● What you will do
Below is a listing. Quote from it, exactly, the lines from the one containing "Viewport: 1020px width, 600px" down to the one containing "You are a computer-use", both ends included, and nothing else.

● Data section
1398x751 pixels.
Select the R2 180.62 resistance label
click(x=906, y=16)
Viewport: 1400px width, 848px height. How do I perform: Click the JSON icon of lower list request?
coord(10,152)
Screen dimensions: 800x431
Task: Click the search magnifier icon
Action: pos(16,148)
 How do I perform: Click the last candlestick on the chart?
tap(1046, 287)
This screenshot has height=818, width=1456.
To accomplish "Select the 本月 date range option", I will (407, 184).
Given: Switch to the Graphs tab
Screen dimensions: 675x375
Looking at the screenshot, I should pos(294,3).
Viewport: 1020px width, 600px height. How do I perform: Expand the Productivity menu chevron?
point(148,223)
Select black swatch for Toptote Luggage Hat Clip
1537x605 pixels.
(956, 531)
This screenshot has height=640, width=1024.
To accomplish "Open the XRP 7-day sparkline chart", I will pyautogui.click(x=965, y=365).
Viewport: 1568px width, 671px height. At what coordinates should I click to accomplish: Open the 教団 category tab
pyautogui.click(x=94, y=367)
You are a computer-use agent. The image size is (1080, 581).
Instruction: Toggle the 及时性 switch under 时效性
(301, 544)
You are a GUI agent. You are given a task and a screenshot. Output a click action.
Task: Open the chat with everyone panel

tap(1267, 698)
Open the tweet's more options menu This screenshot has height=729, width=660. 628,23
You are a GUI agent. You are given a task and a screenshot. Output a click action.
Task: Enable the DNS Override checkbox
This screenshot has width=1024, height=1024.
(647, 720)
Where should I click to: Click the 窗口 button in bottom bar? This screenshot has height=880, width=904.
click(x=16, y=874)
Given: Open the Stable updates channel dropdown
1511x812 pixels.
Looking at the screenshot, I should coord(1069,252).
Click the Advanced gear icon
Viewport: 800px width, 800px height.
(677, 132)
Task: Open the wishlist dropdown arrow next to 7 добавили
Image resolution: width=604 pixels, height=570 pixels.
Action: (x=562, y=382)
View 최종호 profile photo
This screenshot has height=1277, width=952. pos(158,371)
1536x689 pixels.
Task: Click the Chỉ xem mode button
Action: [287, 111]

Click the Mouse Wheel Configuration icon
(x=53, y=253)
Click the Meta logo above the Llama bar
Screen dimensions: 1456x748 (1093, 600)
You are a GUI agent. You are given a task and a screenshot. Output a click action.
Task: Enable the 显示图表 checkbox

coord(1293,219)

● Result of this exercise
Viewport: 1020px width, 600px height. How do I perform: Expand the Productivity menu chevron?
point(148,223)
Select black swatch for Toptote Luggage Hat Clip
1537x605 pixels.
(956, 531)
This screenshot has height=640, width=1024.
To accomplish "Open the XRP 7-day sparkline chart", I will pyautogui.click(x=965, y=365).
Viewport: 1568px width, 671px height. At what coordinates should I click to accomplish: Open the 教団 category tab
pyautogui.click(x=94, y=367)
You are a computer-use agent. The image size is (1080, 581).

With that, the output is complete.